The Trump administration is exploring the construction of an immigration detention facility at Travis Air Force Base in Fairfield, according to internal government emails obtained by KQED.
The emails, dated early April, reveal that federal officials have evaluated Travis Air Force Base and other military installations as potential sites for immigration detention and deportations overseen by the Department of Homeland Security, KQED reported Tuesday. The communications indicate a coordinated effort between the Departments of Defense and Homeland Security to fast-track the plan for approval by Defense Secretary Pete Hegseth. They do not detail the proposed facility’s size, layout, or capacity.
The revelations come amid a cascade of immigration-related executive actions in the Trump administration’s first 100 days, including the invocation of an obscure wartime law to deport migrants, as part of an effort to remove a reported 1 million people from the country.
An Immigration and Customs Enforcement spokesperson confirmed that ICE is exploring the possibility of increasing detention capacity in California, but did not confirm whether Travis was under consideration.
“While we cannot confirm individual pre-decisional conversations, we can confirm that ICE is exploring all options in California to meet its current and future detention requirements, which include new detention facilities and possible support from partner agencies,” the agency wrote in a statement.
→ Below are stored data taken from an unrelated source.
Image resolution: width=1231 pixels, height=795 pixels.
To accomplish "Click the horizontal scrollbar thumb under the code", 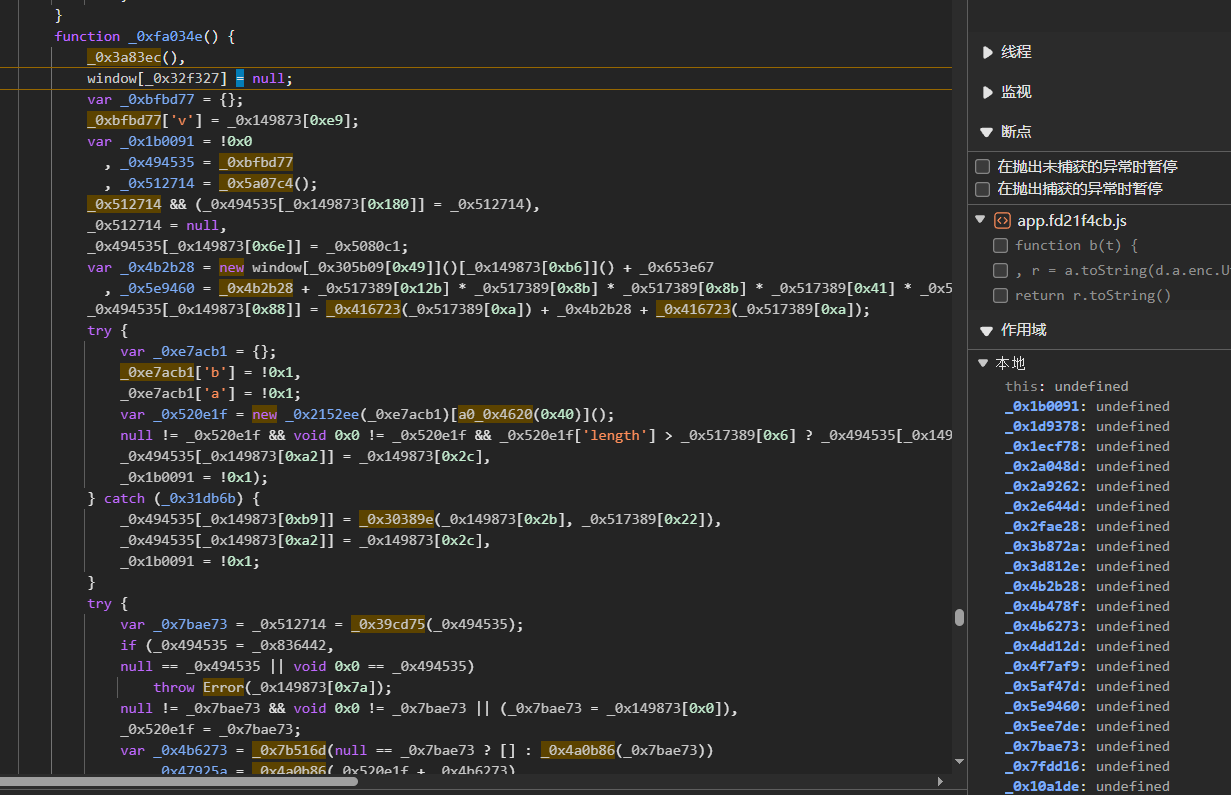I will point(180,781).
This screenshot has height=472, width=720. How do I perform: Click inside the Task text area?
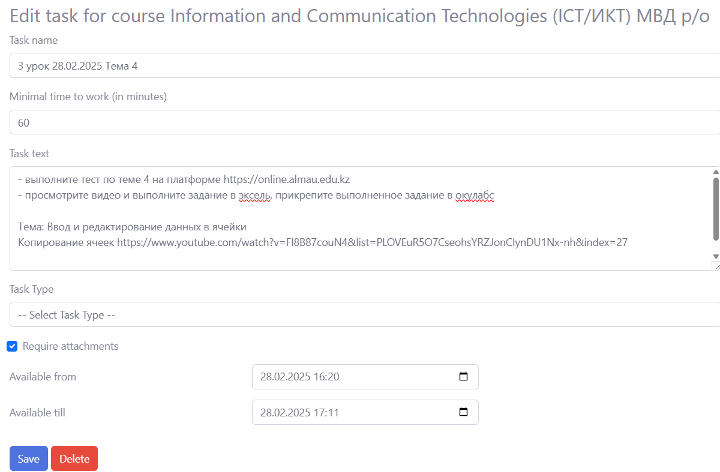tap(360, 218)
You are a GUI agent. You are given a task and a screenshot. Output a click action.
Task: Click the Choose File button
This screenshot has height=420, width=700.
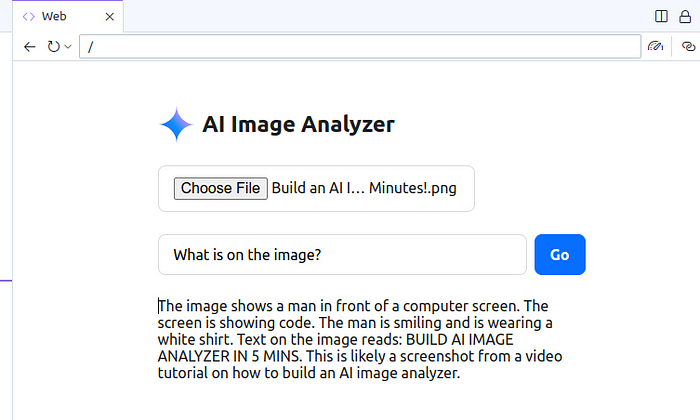pyautogui.click(x=221, y=188)
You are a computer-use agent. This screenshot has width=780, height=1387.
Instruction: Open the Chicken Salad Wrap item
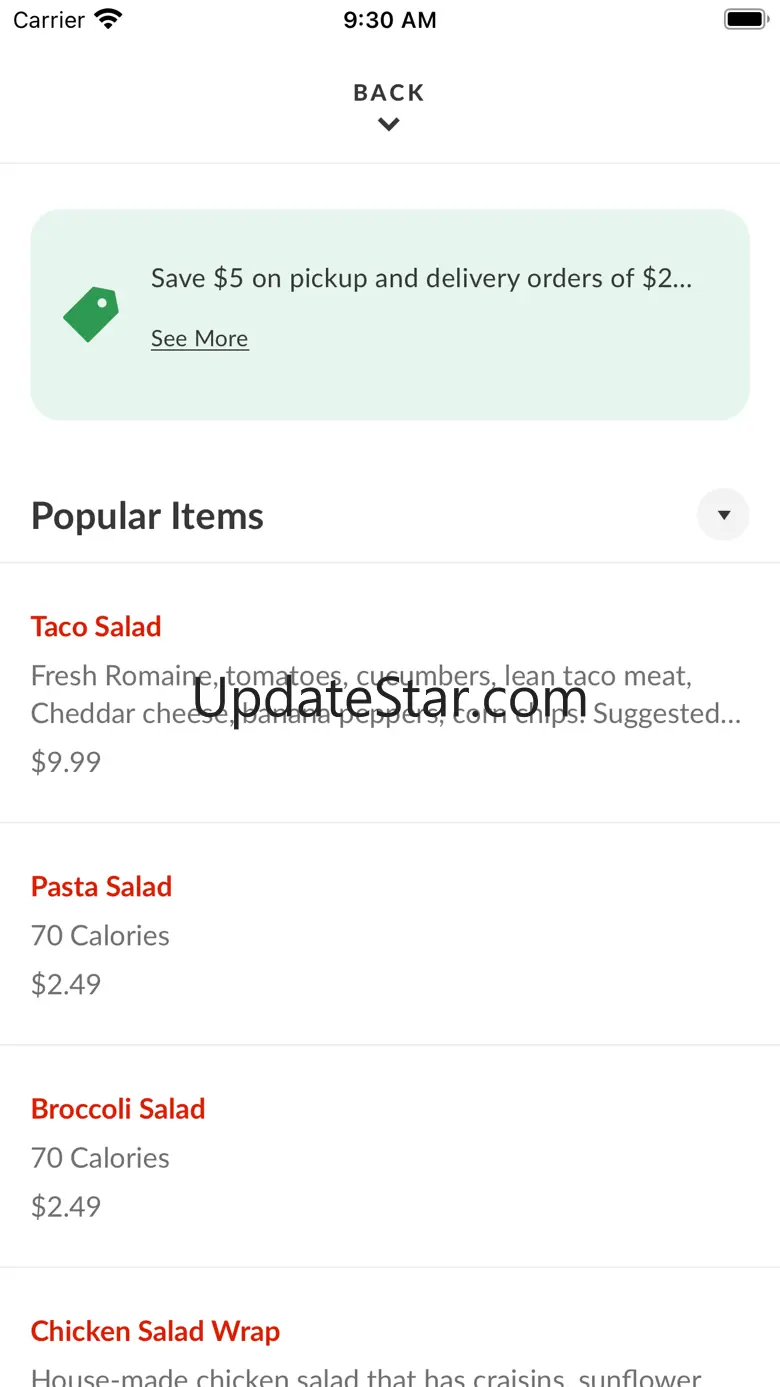coord(155,1331)
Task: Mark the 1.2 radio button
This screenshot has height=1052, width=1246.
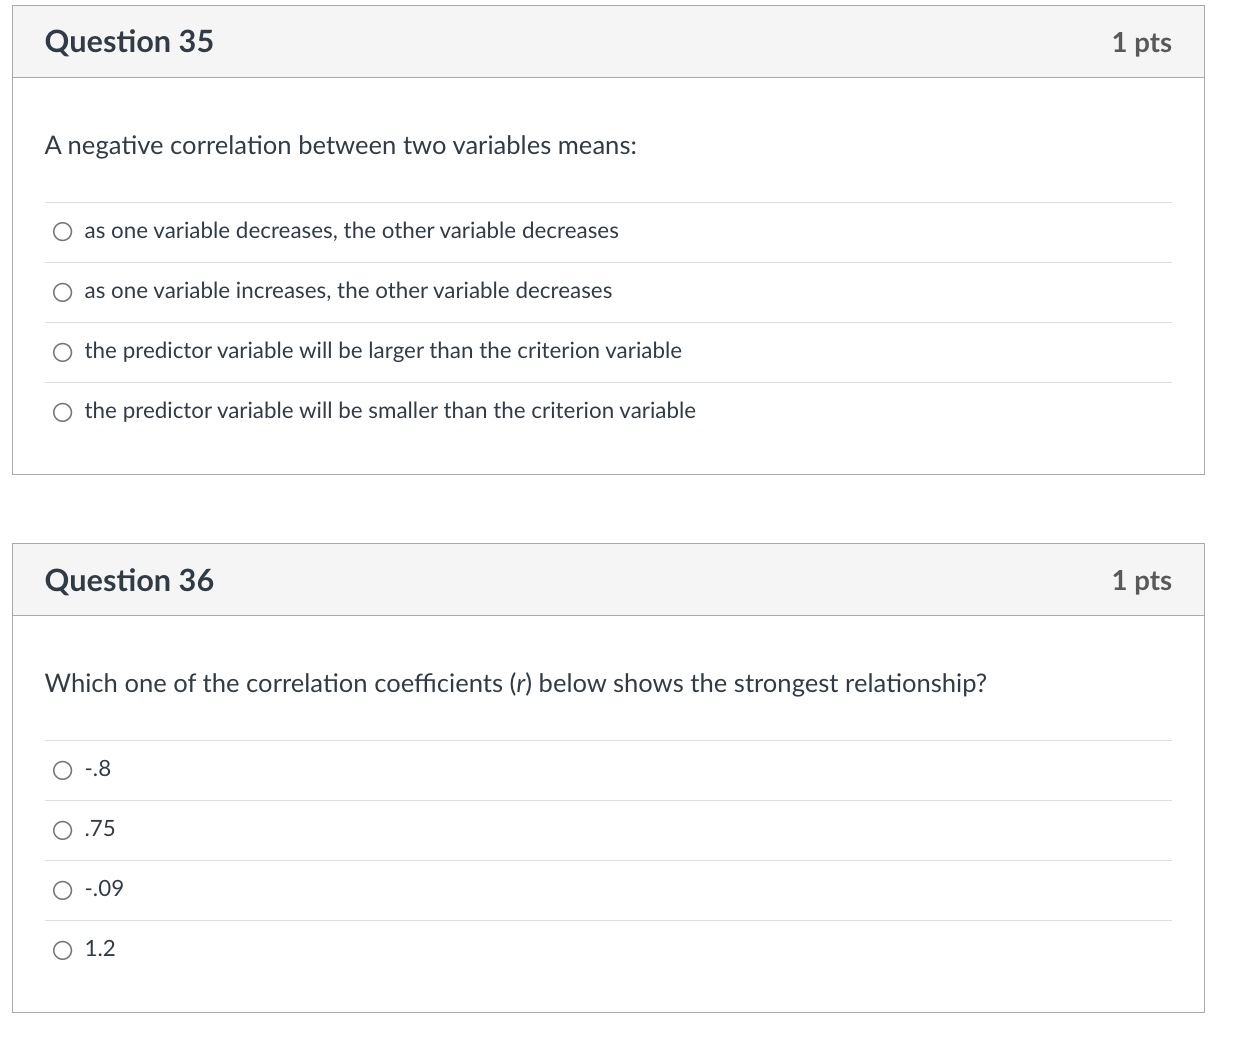Action: click(63, 950)
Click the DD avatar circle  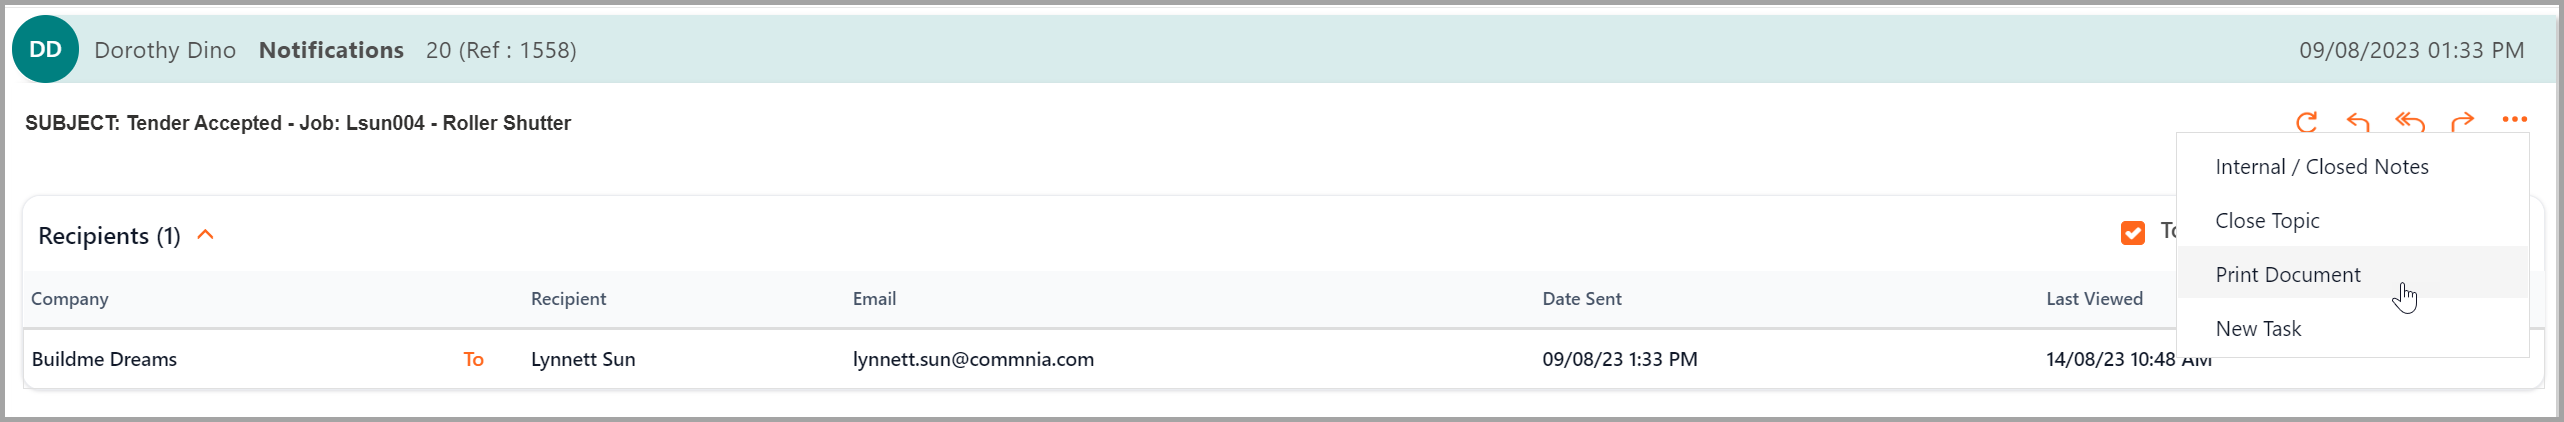pyautogui.click(x=45, y=49)
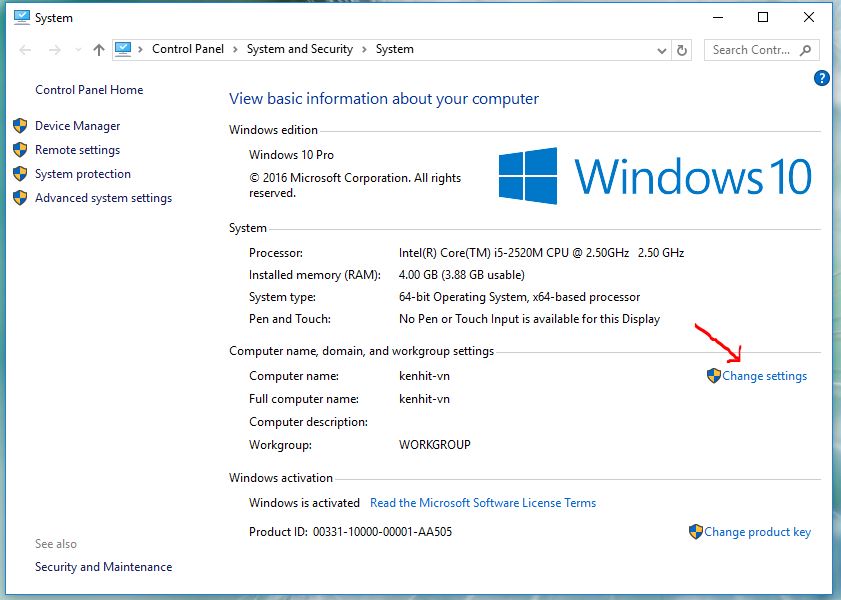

“It’s outrageous and inappropriate for the Trump Administration to use Travis Air Force Base as an immigration detention facility,” wrote Rep. John Garamendi, who represents the district where the air base is located and serves as a senior member of the House Armed Services Committee.
Travis Air Force Base plays “a critical role in our national security, providing transportation for personnel and materiel around the world,” Garamendi added. “Converting Travis into an immigration facility would undermine its vital national security mission.”
The apparent interest in using military facilities for ICE detention points to a broader plan to militarize immigration enforcement as the Trump administration seeks to expand detention and removal operations.
In January, the Trump administration announced plans to add 30,000 beds for immigrants at Guantánamo Bay, the U.S. naval base in Cuba. In March, the New York Times reported that the government had returned the 40 people it had previously flown there to the United States.
In March, U.S. Secretary of the Army Daniel P. Driscoll announced plans to begin construction of an immigration deportation site at Fort Bliss in Texas. In April, the Trump administration cancelled a $3.8 billion contract to build a detention camp at the military site just days after issuing it, ProPublica reported.
In an emailed statement to Open Vallejo, Department of Defense spokesperson Kingsley Wilson said the agency “has no announcements regarding additional land or facilities support to DHS beyond what was previously announced for Fort Bliss.”
The communications about Travis Air Force Base were revealed the same day that the California Department of Justice published a 165-page report finding that people detained in California’s six immigration detention centers are receiving inadequate mental health care.
California holds the third-largest immigration detention population in the country, according to the most recently available data from the Transactional Records Access Clearinghouse at Syracuse University.